> Supplied text:
┄┄┄┄┄┄┄┄┄┄┄┄┄┄┄┄┄┄┄┄
Final straw was when a woman a few doors down banged on our door screaming because she "thought" I'd threatened her kids (???) and then her husband came round and did the same later! It was absolutely bizarre.

We ended up moving. No good deed goes unpunished.

bestcatlife · 23/02/2026 08:31

We don’t have spare time to help others, like we used to. Plus the workplace is very different now, much more pressured and hectic.

Ncforthis2267 · 23/02/2026 08:31

Nomedshere · 22/02/2026 18:00

I'm in my late 60s. I'm not going to start looking out for randoms

That's sad. Old age loneliness is a huge epidemic. Start volunteering now. Make yourself friends and a community. You'll live longer for sure!

Or die lonely. Your choice I suppose.

lljkk · 23/02/2026 08:42

I don't partic want a village.
I lived in small town for 19 yrs & that was pretty suffocating, everyone was connected to everyone else. Amy's mum suddenly wouldn't let Amy play with DD because DS had upset Becky. Amy & Becky's mums were sisters... of course they were.
┄┄┄┄┄┄┄┄┄┄┄┄┄┄┄┄┄┄┄┄
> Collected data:

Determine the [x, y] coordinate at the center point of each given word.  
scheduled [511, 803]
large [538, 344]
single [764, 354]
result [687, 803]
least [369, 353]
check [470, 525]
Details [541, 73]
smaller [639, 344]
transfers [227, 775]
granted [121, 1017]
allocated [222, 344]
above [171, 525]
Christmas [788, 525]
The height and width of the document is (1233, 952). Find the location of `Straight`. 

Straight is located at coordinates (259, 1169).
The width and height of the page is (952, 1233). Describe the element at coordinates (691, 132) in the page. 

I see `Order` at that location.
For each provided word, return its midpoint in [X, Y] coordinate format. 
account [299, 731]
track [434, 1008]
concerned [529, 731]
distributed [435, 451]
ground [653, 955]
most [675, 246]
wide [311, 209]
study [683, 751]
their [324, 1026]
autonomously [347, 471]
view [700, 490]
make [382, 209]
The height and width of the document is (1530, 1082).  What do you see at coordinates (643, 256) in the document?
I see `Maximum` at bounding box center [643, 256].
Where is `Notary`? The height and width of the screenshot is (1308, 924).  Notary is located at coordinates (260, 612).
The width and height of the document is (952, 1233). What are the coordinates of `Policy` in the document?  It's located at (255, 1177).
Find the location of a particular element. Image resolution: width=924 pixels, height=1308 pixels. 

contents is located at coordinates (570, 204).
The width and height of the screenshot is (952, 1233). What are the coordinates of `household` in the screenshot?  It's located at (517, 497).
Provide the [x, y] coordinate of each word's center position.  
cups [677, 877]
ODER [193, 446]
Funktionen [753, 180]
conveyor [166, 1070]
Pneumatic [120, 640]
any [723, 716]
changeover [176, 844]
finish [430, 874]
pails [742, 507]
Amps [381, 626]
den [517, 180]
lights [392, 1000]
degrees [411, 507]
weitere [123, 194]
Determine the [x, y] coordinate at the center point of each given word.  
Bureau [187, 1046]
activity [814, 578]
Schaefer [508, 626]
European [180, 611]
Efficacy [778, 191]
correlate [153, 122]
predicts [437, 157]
┄┄┄┄┄┄┄┄┄┄┄┄┄┄┄┄┄┄┄┄
> Assignment 1: According to the forum thread, what did the family do in the end after the trouble with the neighbors?
> Assignment 2:
Decide whether each statement agrees with the forum thread, and answer yes or no for each, quoting the words that decide it.
(a) The woman who banged on the door lived a few doors down.
(b) One poster says the workplace is less pressured now than it used to be.
(c) Amy's and Becky's mums were cousins.

> Problem solution 1: They ended up moving.

> Problem solution 2:
(a) Yes: "a woman a few doors down banged on our door"
(b) No: "the workplace is very different now, much more pressured and hectic"
(c) No: "Amy & Becky's mums were sisters"